Compounding Trust:
a lab that taught
itself gomoku
How verified skills become trust, and trust — left to run — compounds into an autonomous research loop.
We set out to train an AlphaZero agent for 9×9 free-style gomoku on a single Apple-Silicon laptop — and, in doing so, to build an autonomous lab that could run the experiments largely without a human at the keyboard. The organizing idea is borrowed from Sid Bidasaria’s “Stop babysitting your agents”: teach an agent to verify its own work, and reliability follows; reliability lets you run agents in parallel; parallel agents, left in background loops, do the work while you sleep. Each stage rests on the one beneath it, and trust is the currency that lets you climb.

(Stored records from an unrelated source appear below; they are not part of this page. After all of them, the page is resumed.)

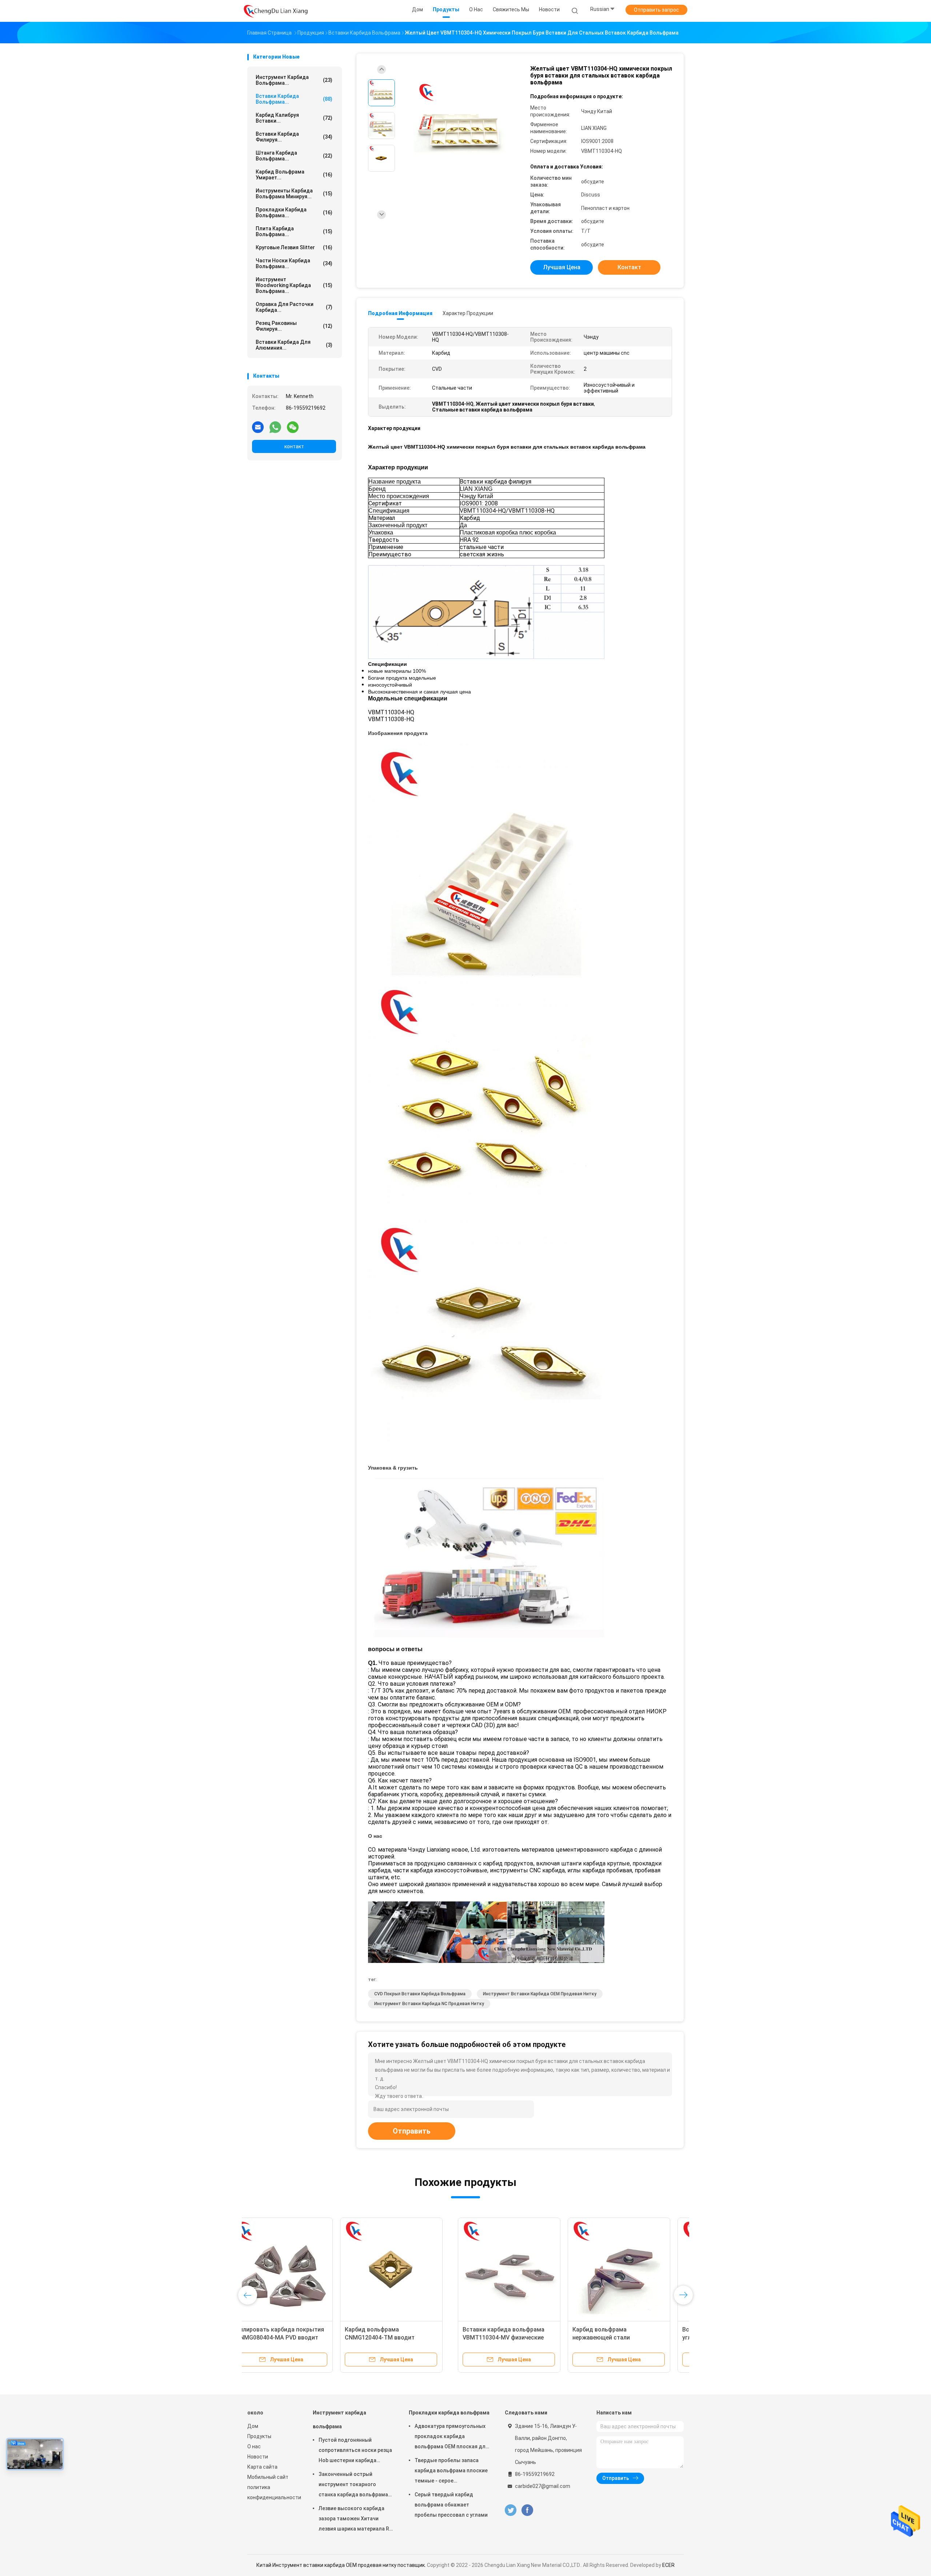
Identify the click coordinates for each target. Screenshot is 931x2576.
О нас (254, 2446)
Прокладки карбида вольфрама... (294, 212)
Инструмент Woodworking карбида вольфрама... (294, 285)
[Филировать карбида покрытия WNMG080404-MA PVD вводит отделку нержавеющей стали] (518, 2269)
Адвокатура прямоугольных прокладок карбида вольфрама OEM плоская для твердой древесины (451, 2437)
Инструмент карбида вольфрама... (294, 80)
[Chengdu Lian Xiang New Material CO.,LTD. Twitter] (510, 2510)
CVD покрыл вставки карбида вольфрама (420, 1993)
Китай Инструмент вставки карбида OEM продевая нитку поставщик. (341, 2565)
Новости (257, 2457)
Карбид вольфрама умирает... (294, 174)
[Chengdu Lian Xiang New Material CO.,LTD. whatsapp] (275, 427)
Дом (252, 2426)
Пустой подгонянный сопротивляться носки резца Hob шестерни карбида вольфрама (355, 2451)
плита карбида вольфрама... (294, 231)
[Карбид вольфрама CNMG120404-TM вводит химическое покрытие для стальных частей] (628, 2269)
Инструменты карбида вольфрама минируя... (294, 193)
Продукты (259, 2436)
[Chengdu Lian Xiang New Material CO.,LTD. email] (258, 427)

The agent works. From self-play alone it reaches 100% against the fixed opponent ladder — every game won as Black, none lost as White — versus a heuristic player and shallow lookahead search. Getting there meant defeating a stubborn failure mode and discarding a long list of plausible ideas that did not survive verification. This report is as much about the discards as the wins.
The motivating idea
The premise of Bidasaria’s talk1 is that models have outgrown the way we supervise them: we sit in the loop out of habit, not necessity. His remedy is a ladder of three skills, each of which only becomes safe to climb once the one below it is solid.
First, verification — give the agent the tools and instructions to check its own work, the same write-build-test-debug loop a careful engineer runs. Second, parallelism — once an agent reliably verifies itself, you can run many at once without your attention becoming the bottleneck. Third, background loops — recurring prompts and scheduled routines that take the agent off your keyboard entirely, handling the standing chores: triage, docs, keeping the build green.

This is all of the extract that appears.